I received a number of messages from readers following my editorial, “Sartorial Mediocrity”. A number of readers spoke about their personal experiences with dressing well and both how they felt better about themselves and how others treated them with more respect. Some said their lives had literally changed as a result. I think we all know to varying degrees that when we look our best, our attitudes about ourselves change for the better. Reflect back to times when you knew you looked fabulous. For some that would be frequent, for others a bit more sporadically. Compared to dressing down, how did you feel? A sense of pride? More self-confident? How did others treat you? More respect? More engaged? Did they find you more interesting and gravitated to you more?

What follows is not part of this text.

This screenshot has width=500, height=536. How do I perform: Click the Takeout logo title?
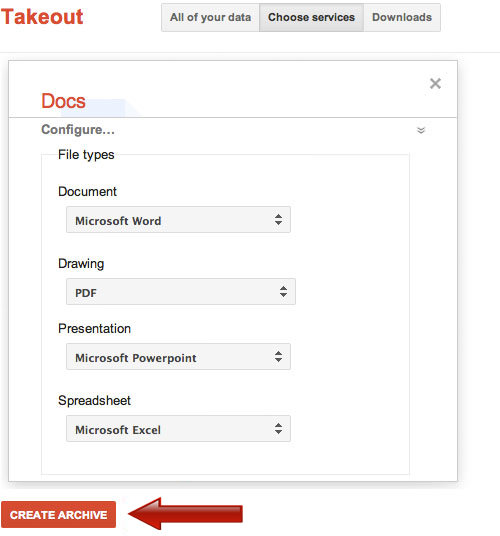click(42, 17)
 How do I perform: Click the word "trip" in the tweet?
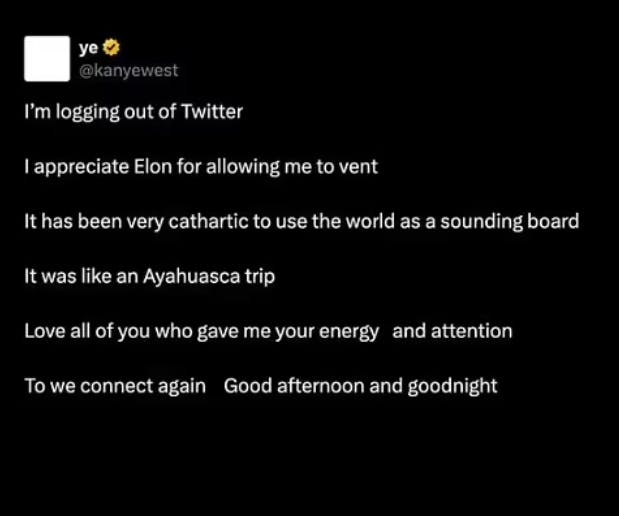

Right or wrong, people do judge us based on our appearance. Whether we are willing to admit it or not, we will judge ourselves based on how we feel we look. Furthermore, we will judge others. This is nothing new. Sure, in a perfect world, people would be able to see directly into our souls to judge us on who we really are. We live in an imperfect world so we must come to terms with the fact that appearances do matter, to ourselves and others.
David Sarwer, PhD. of the University of Pennsylvania said, "Whether we admit it or not, appearance matters in our culture. Our society often idealizes attractive people. Research shows that those who are attractive typically receive preferential treatment across their life span. That’s why it’s not surprising that the way we look has a great deal to do with our own confidence and self-esteem. Our appearance can shape our self-image and affect the way we deal with others."
Psychologically we have an innate ability to process an incredible amount of information in split seconds, consciously and sub-consciously. It happens quickly, our brains our processing a tremendous amount of information like the fastest mainframe computers ever known. We don’t even realize all the information we are processing, so there’s no filtering. We must as a matter of survival. When it comes to people we don’t know, we do judge. We must. For starters, are we in danger? That’s a judgment. That’s not a bad thing, that’s survival. So, for the exercise of this editorial, let’s not fight the connotation of “judging” as a negative attribute. I’m not talking about looking down on others, that’s allowing ego and our own insecurities to enter the mix. In assessing the situation with a stranger, the evaluations range from assessing danger across the spectrum to trusting, liking, admiring and wanting to know someone better. We’ve all heard how important first impressions are; a poor first impression and we may never have the opportunity and time to change an incorrect impression. The way we dress and present ourselves makes an immediate and lasting impact!
Ever notice how defendants on trial are always dressed well no matter how sketchy they may look in their day-to-day lives? High-priced attorneys and jury consultants, with life or death judgments on the line, understand the social psychology behind the impression made by being well-dressed. The old rule of thumb was to dress for court as you would for going to church; unfortunately, the dress-down at churches previously mentioned has obscured that old rule of thumb.
Personally, I don’t dress to please others or have others treat me differently. I try to look my best because somewhere along the way, I found it made me feel better about me. Call it self-image, call it what you like. I can spend half a day in P.J.’s or warm-ups at home, then take a shower, have fun putting a well-tailored, aesthetically pleasing outfit together and get dressed. The difference in how I feel is night and day from before and after. Some days, I don’t even leave- so I’m the only one that knows. You know what? It doesn’t matter. There’s something about being the absolute best you can be on any given day. It carries over to other things. I feel more motivated, more professional and more productive. Many feel that the way we present ourselves to the world is a often a reflection of how we feel about ourselves. Sure, some use it as a mask to cover-up what they feel is ugly inside. However, in general I have to agree that the outside is a good reflection of the inside more often than not. If this is true, what does what we're showing the world reflect about us? What are we saying?
I often hear, “I just dress to be comfortable”. That’s great! So do I. However, there can be a difference: purely physical comfort or both physical and psychological comfort. The latter, for me, is far more impactful and rich. My luxuriously soft warm-up bottoms and Under-Armour t-shirts with their high-tech fabrics are physically the most comfortable things I can wear. Do I want to wear them beyond a quick trip to the corner store? No. I would rather feed the soul as well. I spend a tremendous amount of money on tailoring relative to the amount spent on clothes to ensure that they fit as perfectly as possible and are comfortable. Unsolicited advice: spend less on clothes and much more on tailoring! It’s that important. I have the best of both worlds. I dress to be comfortable physically and psychologically.
Is it any wonder that as our society has been becoming more dressed-down, depression rates have increased? That may border on ridiculous as there are a myriad of factors for depression rate increases far beyond aesthetics, but wouldn’t a lot people feel better about themselves if they took pride in how they presented themselves? Old axioms come to mind, “dress for success”, “don’t dress for the job you have, dress for the job you want” and “fake it ‘till you make it”. Perhaps there’s something to it. I believe it. Try having fun with it! What’s the worst that can happen?